Hacker News new | ask | show | jobs
by joe_bleau 4139 days ago
A quick scan didn't reveal to me whether he's time aligning the signals during the subtraction. I've played with listening to the wav-mp3 signal before, and I seem to recall that the mp3 encoder would introduce a little delay.

I added a transient pulse in front of the music so that I could (visually) time align the signals before subtracting them.

5 comments

I wondered what my favourite test tracks would sound like, so I made a (somewhat stupid, and a bit slow...) program to produce the difference between an MP3 and a WAV: https://github.com/tom-seddon/bin/blob/master/find_mp3_resid...

(Dependencies: python 2.7, lame, GNU make, mpg123, and (if you use FLAC files as input) flac. Tested on my Linux PC with LAME 64bits version 3.99.5 and mpg123 1.14.4 from the debian stable package repository. Run with -h to get some "help".)

It uses lame to compress and mpg123 to decompress, and I don't know if there's something special going on but the output WAVs always seem to have the same number of samples as the original. And they seem to be aligned - if you use this program you'll find that the difference between WAV and 128kbps MP3 is somewhat noisy, but WAV vs 320kbps MP3 is pretty much silent.

(Or maybe you'll find something totally different! Who knows. I only tested this on my system.)

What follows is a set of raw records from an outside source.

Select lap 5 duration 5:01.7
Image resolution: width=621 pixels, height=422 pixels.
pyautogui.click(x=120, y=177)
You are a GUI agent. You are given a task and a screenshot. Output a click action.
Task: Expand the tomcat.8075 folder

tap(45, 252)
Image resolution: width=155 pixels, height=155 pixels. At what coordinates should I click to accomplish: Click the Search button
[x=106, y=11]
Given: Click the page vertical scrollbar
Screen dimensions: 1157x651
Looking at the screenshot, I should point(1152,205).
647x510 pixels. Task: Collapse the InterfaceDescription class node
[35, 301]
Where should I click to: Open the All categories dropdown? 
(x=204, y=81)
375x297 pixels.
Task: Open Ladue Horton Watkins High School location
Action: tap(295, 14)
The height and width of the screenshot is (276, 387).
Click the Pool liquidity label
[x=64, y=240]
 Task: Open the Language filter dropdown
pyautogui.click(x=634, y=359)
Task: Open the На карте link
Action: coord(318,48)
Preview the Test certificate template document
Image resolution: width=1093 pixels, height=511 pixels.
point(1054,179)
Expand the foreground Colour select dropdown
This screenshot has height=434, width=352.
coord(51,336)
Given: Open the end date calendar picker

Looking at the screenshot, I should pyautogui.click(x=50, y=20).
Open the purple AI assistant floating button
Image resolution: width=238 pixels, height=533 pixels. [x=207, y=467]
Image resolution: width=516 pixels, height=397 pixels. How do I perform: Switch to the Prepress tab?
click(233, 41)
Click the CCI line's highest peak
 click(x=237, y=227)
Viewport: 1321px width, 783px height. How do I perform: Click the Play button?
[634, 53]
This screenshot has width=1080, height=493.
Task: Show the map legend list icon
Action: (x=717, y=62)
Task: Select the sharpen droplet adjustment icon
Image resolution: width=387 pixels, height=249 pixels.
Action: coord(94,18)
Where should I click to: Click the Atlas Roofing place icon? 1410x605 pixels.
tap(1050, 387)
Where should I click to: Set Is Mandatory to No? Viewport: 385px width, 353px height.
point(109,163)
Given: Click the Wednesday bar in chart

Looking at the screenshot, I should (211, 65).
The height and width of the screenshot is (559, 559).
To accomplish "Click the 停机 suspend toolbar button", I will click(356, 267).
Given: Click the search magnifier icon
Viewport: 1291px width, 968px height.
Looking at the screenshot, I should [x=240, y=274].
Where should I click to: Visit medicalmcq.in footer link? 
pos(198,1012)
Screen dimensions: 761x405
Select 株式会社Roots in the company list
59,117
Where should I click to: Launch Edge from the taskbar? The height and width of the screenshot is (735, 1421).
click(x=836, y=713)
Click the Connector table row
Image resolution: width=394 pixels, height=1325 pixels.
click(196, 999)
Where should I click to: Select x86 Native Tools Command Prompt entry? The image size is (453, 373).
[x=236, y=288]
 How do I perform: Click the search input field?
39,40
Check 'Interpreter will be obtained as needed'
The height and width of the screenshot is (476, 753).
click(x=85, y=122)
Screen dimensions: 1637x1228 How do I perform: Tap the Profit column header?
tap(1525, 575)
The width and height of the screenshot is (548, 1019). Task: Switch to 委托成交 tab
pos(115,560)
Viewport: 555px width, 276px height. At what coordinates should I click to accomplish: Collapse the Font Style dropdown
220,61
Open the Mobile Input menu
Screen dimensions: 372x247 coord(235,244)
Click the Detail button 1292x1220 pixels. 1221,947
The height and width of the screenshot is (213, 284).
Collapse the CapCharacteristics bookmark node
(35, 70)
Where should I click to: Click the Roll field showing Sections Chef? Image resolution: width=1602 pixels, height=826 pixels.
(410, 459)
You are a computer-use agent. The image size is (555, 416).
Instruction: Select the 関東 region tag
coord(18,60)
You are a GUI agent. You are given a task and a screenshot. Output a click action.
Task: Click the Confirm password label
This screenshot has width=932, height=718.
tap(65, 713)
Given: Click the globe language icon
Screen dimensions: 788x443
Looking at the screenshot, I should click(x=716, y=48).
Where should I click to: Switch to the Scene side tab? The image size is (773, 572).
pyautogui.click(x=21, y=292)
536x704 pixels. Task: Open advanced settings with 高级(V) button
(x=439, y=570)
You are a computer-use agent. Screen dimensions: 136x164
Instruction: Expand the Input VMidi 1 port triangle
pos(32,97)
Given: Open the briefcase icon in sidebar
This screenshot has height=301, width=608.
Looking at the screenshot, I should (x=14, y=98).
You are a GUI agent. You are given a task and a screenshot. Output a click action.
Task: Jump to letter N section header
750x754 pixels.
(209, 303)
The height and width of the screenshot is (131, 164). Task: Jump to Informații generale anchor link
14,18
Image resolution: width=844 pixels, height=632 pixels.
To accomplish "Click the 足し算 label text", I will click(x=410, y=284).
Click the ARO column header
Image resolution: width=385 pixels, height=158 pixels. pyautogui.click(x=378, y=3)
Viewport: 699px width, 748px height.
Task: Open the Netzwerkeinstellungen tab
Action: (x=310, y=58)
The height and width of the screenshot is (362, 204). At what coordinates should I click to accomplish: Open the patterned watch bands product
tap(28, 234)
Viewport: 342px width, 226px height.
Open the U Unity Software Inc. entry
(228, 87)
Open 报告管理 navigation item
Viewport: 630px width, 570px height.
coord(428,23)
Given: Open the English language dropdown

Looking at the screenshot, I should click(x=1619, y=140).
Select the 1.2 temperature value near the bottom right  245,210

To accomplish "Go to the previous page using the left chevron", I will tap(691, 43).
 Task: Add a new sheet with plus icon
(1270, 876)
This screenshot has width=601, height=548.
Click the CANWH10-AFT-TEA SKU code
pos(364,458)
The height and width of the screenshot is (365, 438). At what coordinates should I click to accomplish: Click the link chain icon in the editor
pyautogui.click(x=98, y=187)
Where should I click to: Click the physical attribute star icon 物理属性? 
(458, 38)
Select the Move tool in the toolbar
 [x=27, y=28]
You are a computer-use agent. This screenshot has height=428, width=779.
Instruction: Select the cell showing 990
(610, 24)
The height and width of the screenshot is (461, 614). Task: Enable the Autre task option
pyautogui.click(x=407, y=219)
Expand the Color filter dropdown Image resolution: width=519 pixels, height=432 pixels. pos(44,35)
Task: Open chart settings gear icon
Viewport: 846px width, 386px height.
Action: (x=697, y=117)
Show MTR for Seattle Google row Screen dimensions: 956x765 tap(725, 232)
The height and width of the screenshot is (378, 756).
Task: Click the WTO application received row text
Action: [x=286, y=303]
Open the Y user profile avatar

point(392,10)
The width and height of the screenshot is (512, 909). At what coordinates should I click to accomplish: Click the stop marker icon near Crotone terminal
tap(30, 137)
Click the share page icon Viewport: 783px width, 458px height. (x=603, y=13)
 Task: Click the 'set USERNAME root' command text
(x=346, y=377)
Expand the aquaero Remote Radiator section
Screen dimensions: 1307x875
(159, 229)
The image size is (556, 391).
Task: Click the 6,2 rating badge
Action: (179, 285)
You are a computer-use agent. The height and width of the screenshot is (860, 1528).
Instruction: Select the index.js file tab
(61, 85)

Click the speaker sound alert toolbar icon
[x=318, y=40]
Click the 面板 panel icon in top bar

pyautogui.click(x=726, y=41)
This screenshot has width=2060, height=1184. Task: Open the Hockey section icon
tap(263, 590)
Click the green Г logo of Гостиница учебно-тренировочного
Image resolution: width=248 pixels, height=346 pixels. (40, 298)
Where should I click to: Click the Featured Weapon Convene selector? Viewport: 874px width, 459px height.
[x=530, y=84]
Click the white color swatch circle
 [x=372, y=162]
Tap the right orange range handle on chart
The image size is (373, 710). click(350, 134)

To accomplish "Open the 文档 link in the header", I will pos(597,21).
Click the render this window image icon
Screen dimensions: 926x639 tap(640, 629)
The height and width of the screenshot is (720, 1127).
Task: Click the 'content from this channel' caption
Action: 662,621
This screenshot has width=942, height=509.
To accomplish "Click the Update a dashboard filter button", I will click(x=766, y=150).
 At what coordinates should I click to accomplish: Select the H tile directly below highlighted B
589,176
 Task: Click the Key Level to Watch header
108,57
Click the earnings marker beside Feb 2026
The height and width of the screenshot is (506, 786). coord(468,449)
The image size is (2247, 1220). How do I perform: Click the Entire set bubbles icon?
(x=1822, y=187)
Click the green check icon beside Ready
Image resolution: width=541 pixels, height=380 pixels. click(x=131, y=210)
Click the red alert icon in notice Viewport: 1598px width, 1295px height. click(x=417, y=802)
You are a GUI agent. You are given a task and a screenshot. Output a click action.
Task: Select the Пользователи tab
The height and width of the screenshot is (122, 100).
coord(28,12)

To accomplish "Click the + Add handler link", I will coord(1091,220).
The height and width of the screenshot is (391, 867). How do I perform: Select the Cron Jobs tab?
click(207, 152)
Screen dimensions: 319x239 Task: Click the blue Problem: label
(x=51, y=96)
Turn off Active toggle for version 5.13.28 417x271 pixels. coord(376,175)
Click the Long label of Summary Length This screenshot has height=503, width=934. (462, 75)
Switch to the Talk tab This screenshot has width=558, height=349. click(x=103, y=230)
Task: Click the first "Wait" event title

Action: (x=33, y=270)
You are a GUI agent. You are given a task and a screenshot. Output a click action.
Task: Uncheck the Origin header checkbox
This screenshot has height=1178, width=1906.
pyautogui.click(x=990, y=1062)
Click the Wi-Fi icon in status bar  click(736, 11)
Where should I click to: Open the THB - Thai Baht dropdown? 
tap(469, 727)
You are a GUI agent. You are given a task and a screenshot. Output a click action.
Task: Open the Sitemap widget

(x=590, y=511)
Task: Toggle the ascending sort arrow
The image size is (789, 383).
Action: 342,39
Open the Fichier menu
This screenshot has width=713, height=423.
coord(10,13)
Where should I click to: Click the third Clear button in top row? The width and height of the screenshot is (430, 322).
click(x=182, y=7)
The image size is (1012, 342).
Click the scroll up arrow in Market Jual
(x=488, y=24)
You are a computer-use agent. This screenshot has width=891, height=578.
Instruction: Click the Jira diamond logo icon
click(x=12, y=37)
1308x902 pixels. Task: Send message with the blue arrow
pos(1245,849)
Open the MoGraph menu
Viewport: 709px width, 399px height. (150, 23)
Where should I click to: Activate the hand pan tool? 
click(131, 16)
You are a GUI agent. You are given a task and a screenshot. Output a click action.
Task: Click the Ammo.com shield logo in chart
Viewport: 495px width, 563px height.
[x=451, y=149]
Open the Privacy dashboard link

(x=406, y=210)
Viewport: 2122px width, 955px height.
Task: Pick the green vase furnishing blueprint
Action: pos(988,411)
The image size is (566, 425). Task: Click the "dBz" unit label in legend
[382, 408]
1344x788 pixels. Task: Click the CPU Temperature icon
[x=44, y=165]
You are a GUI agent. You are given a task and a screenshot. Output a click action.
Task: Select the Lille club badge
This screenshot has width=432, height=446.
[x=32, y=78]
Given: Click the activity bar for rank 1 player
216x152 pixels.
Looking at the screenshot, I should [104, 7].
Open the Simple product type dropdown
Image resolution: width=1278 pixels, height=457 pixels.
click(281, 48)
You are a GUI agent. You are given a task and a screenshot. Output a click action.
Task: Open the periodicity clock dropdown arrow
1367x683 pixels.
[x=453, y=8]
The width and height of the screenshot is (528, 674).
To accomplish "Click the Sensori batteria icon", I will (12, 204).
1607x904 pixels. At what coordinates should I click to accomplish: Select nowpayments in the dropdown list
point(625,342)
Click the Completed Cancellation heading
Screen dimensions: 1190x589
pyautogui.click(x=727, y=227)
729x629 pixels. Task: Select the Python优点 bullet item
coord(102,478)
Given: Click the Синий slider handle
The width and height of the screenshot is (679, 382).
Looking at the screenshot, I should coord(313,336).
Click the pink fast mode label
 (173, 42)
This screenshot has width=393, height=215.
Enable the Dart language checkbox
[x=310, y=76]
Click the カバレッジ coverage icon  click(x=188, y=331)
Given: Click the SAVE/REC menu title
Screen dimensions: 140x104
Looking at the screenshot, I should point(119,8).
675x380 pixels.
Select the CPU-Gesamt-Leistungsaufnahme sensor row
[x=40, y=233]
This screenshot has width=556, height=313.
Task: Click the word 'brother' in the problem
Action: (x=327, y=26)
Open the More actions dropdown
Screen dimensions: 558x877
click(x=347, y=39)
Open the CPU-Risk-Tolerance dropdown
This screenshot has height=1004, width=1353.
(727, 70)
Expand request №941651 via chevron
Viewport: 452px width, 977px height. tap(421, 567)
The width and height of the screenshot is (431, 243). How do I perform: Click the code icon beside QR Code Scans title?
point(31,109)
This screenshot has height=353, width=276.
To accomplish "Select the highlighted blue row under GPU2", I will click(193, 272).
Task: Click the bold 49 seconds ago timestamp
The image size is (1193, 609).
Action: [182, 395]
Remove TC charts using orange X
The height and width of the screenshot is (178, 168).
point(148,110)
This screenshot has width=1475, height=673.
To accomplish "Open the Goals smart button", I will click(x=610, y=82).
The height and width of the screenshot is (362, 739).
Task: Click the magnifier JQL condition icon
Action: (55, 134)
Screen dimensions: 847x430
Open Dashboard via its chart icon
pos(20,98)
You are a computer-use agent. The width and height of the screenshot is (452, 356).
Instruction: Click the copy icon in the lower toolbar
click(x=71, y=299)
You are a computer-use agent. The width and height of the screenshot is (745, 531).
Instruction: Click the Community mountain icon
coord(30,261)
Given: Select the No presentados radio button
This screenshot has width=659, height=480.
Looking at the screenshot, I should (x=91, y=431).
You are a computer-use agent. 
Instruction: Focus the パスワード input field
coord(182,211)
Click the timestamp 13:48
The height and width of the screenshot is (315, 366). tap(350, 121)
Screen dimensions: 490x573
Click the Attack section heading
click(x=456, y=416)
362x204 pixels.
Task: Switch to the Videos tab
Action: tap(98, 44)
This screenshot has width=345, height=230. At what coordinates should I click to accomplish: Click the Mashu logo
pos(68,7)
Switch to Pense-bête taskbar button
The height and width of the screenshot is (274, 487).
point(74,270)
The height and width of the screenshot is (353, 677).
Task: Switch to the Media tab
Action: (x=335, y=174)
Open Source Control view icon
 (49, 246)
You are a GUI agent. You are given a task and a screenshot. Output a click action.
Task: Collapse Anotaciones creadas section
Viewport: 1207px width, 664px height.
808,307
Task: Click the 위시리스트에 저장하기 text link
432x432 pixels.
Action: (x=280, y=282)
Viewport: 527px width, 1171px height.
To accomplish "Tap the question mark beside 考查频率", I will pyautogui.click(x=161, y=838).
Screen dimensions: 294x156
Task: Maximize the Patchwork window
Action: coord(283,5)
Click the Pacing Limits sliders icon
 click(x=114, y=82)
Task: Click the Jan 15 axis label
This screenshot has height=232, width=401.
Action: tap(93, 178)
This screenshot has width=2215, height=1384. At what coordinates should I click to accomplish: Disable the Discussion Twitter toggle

Neat, thanks for running the experiment to see how differing MP3 encoder settings affect the lost portion. This explains why 320kbps is generally accepted amongst DJs, as any loss is significantly less than that caused by the club sound system :P
I did a blind test when I was in my 20s, and while on a couple of tracks I could actually tell the difference between 320kbps and the original, I did have to concentrate. And I couldn't really have said that one was necessarily better than the other; the effect was as if one type of noise-y sound was being replaced with a subtly different type of sound with the same noise-y quality. Different, but overall the same.

Listening to the diff of one of those tracks today was interesting! All I can hear is the drums... and where the sound I'm thinking of plays, it sounds like rather quiet interference! But the drums as I recall sounded absolutely identical. Interesting that the ears can detect one thing but not the other.

(I didn't bother to re-run the full comparison, as I'm no longer in my 20s. One good (?) thing about getting old is that your hearing deteriorates, and issues such as this become moot. You can also afford the disk space to just compress everything at 320kbps. Then you don't have to worry about it, and it fits OK on your phone too.)

320kbps with highest quality setting is pretty much an industry standard now, and many DJs, myself included, make use of that.

As you've looked into this before, do you know what the similar difference is like for such professional-grade encoding?

(Note: no idea what mp3 encoder Audacity uses, and I'm sure the results will vary with encoder settings as well.)

I just fired up Audacity and generated a click track, with the first click at 1 second in. The exported 44.1k wav file, when loaded in Audacity, shows the click at exactly 44100 samples in.

The exported mp3 file, when loaded, shows the click to be around 46357 samples in. (It's a bit hard to measure, because the encoded has smeared the pulse.) Somewhere between 51-52 ms late relative to the wav file.

Listening to the wav and mp3 ticks summed, the delay is obvious--they are not in sync at all. Adding 2257 samples of silence to the front end of the wav file puts them back in audible sync.

He is probably dealing with this, given that the audio piece is not just "tomsdiner.wav - timsdiner.mp3". There's a lot of processing happening after that:

----

Verse one finds the narrator in a bustling diner, making observations about her environment. The focus of this text is external to it's author, as opposed to later verses which exist in a more subjective, internal space. Using different settings to harvest the lost material, I was able to isolate both clear, pitched content and more ephemeral transient signals.

Using the python library headspace, and a reverb model of a small diner, I began to construct a virtual 3-d space. Beginning by fragmenting and scrambling the more transient material, I applied head related transfer functions to simulate the background conversation one might hear in a diner. Tracking the amplitude of the original melody in the verse, I applied a loose amplitude envelope to these signals. Thus, a remnant of the original vocal line comes through in its amplitude contour.

Having constructed this background, prominent pitches from the original melody appear and disappear, located variously in this virtual space. These ephemeral sounds hint at a familiar melody, playing with aural memory and imagination, a flickering apparition hovering at the border of consciousness.

----

- found near the bottom of http://theghostinthemp3.com/theghostinthemp3.html

That seems to me mean that the author composed new audio, and isn't presenting "wav minus mp3"
That would explain the phasing/flanging like sound which gives the ghost recording such an eerie feel
You could solve this automatically with time shifted convolution/correlation with the original signal.